Educationally Powerful Connections video kete

Learning Pathways

  • Key Content

    Opening up horizons for their students, staff at William Colenso College go the extra miles to expose Year 10-13 students to a range of tertiary options. This includes traveling across to Waikato University to participate in Open Day and holding special information evenings to ensure whānau are fully informed to support their children in deciding their preferred futures.

  • Things to Think About

    Conversation framework for those new to Kia Eke Panuku:

    • Every Māori student must be supported to plan their pathway through education so that they can achieve their aspirations and those of their parents, whānau, hapū, iwi and community.” (Ka Hikitia: Accelerating Success, p. 22). What is evident in this video about how this school supports Māori students and whānau to plan their learning pathways and achieve their aspirations? Who is involved?
    • Consider how early interactions with tertiary institutions contributes to ‘sowing the seeds’ for future pathways? What can you learn from this school’s approach about what else could happen in your school to realise Māori potential?

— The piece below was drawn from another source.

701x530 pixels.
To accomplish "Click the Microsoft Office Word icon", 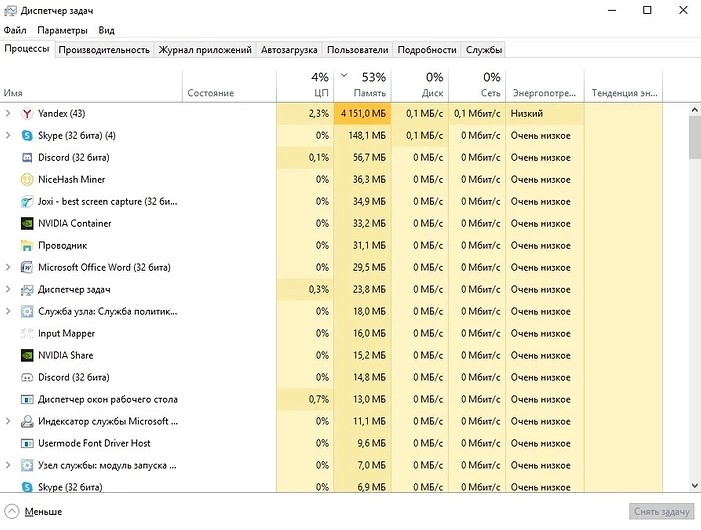I will click(x=27, y=268).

    Conversation Framework for Kia Eke Panuku schools:

    • Whānau are part of planning learning pathways for their tamariki mokopuna. What deliberate professional acts and strategic planning for engaging whānau are evident?
    • Anne talks about breaking down the barriers that exist for some whānau - ‘bring them in, make them feel welcome and answer their questions so that they know what’s going on”. Are we doing enough to ensure whanau “ know what’s going on” ? How do we know.
    • Daniel talks about the university visits and whānau hui as a way to raise both student and whānau expectations about what choices are available. What else could your school do? Who else in your school community could be involved in planning next steps?

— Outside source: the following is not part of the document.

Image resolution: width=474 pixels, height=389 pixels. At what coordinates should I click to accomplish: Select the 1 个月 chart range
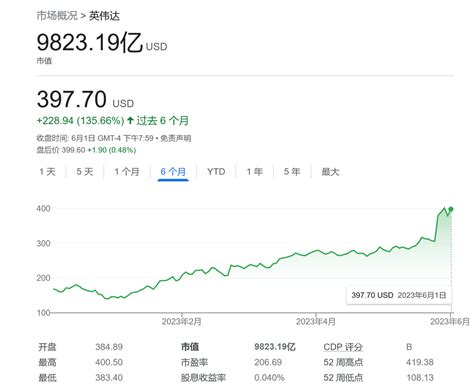[x=127, y=172]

    Conversation Framework for Kia Eke Panuku Strategic Change Leadership teams:

    • How does this video demonstrate the key elements of success for effective home-school partnerships highlighted on the website? What happens in your school? How do you know?
    • When talking about opportunities for whānau to fully engage in planning future learning pathways for Māori students Anne says: If they don’t understand, they shy off and they take off and you never see them again. But if you communicate to them, the way they need to hear it, you’ve broken that barrier, you’re home and hosed, they’ll be back, so that’s what tonight is all about. Consider what opportunities your school provides for whānau to fully engage in planning future learning pathways for Māori students. What is working? What is not working? How do you know? What are your next steps?
    • This is a clear example of all of the Critical Contexts for Learning working together. Consider the Ako: Critical Contexts for Learning model and ask yourselves; “What are further opportunities for this whanāu voice to be heard across all other contexts?”